Iran’s backing for the Assad regime’s ethnic cleansing of Syrian Sunnis set the refugee crisis in motion, while the Iraqi Shi’ites’ alliance with Iran persuaded elements of Saddam Hussein’s military to fight for ISIS. Iran can make nuclear weapons and missiles; ISIS cannot. If we had had the foresight to neutralize Iran years ago, the crisis could have been managed without the unspeakable humanitarian cost.

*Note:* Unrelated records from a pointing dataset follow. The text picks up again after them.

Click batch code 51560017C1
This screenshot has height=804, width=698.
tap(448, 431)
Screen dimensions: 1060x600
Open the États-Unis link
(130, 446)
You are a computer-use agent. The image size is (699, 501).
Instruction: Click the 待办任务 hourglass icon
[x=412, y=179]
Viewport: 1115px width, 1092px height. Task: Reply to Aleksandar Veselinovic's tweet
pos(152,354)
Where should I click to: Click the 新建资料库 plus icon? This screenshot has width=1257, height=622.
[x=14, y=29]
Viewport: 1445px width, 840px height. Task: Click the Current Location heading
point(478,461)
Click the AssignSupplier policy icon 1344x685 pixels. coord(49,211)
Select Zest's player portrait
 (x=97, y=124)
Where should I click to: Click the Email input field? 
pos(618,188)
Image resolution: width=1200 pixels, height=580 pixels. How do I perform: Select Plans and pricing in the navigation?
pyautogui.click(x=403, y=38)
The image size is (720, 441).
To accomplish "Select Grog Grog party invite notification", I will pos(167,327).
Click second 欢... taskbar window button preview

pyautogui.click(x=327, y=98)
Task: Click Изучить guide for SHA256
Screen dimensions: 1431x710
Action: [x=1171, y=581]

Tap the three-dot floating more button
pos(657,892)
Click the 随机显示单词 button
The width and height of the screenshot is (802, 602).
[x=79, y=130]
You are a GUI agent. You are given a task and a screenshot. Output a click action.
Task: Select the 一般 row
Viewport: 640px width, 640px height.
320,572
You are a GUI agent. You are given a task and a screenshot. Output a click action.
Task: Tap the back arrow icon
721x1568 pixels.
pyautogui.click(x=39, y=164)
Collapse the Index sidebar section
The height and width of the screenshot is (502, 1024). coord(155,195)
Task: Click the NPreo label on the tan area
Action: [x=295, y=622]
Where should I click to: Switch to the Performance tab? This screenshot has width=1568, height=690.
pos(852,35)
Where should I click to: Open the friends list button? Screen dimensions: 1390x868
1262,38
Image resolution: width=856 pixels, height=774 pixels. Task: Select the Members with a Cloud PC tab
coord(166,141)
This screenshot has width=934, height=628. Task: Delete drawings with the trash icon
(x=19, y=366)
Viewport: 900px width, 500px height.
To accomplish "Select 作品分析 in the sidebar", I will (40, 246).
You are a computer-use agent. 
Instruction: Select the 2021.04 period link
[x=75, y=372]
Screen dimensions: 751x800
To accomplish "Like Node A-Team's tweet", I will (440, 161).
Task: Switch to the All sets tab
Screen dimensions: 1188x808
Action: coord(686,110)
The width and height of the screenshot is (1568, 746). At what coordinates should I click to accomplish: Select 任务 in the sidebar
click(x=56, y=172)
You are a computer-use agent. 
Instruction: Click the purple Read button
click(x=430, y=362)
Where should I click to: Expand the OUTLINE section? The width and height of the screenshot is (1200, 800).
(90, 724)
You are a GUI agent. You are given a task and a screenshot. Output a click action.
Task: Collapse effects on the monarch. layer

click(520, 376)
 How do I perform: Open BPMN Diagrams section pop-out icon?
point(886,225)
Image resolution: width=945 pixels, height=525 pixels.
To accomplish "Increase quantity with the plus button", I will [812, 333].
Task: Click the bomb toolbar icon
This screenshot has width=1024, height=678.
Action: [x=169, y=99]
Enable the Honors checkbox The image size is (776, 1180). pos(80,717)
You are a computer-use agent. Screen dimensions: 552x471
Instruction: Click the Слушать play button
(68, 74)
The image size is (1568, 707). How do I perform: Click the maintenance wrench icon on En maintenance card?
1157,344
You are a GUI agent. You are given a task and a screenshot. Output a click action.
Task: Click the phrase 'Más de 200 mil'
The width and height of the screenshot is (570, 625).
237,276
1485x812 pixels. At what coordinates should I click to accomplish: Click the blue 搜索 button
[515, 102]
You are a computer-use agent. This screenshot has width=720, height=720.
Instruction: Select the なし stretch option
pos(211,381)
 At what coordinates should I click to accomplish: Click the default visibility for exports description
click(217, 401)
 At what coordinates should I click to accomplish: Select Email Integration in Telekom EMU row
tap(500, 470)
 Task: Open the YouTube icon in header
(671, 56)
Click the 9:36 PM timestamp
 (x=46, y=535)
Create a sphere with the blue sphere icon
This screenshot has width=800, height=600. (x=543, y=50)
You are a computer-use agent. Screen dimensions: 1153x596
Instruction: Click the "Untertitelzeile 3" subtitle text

We cannot do the killing ourselves, except, of course, from the air. We are too squeamish under the best of circumstances, and we are too corrupted by cultural relativism (remember George W. Bush’s claim that Islam is “a religion of peace”?) to recognize utterly evil Nihilism when it stares us in the face. In practice, a great deal of the killing will be done by Iran and its allies: the Iraqi Shi’a, Hezbollah in Lebanon, and the Assad regime in Syria. It will be one of the most disgusting and dishearting episodes in modern history and there isn’t much we can to do prevent it.

The Bush administration chose not to neutralize Iran at a time when it might have rallied public opinion against a nation that was responsible for killing thousands of Americans.

And, the current administration is not going to neutralize Iran either. In fact, it seems to want to make Iran into something of a strategic ally. Thus, it has tried not to offend Iran in any way. And it seems to have been pressuring Israel not to act on its own. As for Iran’s getting nuclear weapons, the question is when, not whether.

2 comments:

drtceline@gmail.com said...

Fractured families and subcultures are indeed a breeding ground for unrelenting and unbridled fear and hate in the recreated family of the new "father."

Sam L. said...

"It's difficult to blame the war in Syria on George W. Bush:..."

You may be sure that won't matter; BUSH!!!!!!111!!!!! MUST be blamed.